--- ASSIGNMENT ---
Output exactly the lines between the one holding "Open Moon peer ID link QmTs6N" and the last line of the data below, both of those lines included.

--- RECORDS SUPPLIED ---
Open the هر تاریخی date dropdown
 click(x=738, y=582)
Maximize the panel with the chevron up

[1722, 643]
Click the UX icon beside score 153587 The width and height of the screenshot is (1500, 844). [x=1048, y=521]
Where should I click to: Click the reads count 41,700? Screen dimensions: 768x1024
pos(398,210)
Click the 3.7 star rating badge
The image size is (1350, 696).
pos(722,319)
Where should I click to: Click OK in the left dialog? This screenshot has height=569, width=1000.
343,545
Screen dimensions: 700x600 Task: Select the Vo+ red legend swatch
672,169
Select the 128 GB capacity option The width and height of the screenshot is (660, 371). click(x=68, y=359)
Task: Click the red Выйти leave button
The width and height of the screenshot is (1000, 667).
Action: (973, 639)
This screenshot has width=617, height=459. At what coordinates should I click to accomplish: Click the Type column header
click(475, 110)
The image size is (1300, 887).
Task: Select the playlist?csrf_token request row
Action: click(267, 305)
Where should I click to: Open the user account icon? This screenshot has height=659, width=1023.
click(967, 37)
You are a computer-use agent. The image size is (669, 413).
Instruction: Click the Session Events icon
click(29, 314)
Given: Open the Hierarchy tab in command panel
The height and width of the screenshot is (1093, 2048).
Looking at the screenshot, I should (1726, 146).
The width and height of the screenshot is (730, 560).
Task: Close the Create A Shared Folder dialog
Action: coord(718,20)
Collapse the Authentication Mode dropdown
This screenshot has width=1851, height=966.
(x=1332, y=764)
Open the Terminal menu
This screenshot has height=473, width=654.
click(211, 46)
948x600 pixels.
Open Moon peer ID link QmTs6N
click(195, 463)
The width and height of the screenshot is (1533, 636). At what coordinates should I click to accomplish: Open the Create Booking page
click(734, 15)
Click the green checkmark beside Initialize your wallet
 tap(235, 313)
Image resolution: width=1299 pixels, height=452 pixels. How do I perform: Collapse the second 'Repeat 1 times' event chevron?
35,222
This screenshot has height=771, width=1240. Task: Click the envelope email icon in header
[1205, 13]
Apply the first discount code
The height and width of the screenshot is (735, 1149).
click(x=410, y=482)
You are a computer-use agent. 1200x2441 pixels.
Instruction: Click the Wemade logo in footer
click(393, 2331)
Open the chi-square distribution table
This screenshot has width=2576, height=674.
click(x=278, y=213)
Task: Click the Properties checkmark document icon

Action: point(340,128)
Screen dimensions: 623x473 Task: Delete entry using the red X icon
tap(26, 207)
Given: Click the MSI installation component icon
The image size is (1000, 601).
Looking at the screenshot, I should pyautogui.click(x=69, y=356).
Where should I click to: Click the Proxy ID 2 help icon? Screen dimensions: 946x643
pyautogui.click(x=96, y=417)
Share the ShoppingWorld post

--- TASK OUTPUT ---
Open Moon peer ID link QmTs6N
click(195, 463)
The width and height of the screenshot is (1533, 636). At what coordinates should I click to accomplish: Open the Create Booking page
click(734, 15)
Click the green checkmark beside Initialize your wallet
 tap(235, 313)
Image resolution: width=1299 pixels, height=452 pixels. How do I perform: Collapse the second 'Repeat 1 times' event chevron?
35,222
This screenshot has height=771, width=1240. Task: Click the envelope email icon in header
[1205, 13]
Apply the first discount code
The height and width of the screenshot is (735, 1149).
click(x=410, y=482)
You are a computer-use agent. 1200x2441 pixels.
Instruction: Click the Wemade logo in footer
click(393, 2331)
Open the chi-square distribution table
This screenshot has width=2576, height=674.
click(x=278, y=213)
Task: Click the Properties checkmark document icon

Action: point(340,128)
Screen dimensions: 623x473 Task: Delete entry using the red X icon
tap(26, 207)
Given: Click the MSI installation component icon
The image size is (1000, 601).
Looking at the screenshot, I should pyautogui.click(x=69, y=356).
Where should I click to: Click the Proxy ID 2 help icon? Screen dimensions: 946x643
pyautogui.click(x=96, y=417)
Share the ShoppingWorld post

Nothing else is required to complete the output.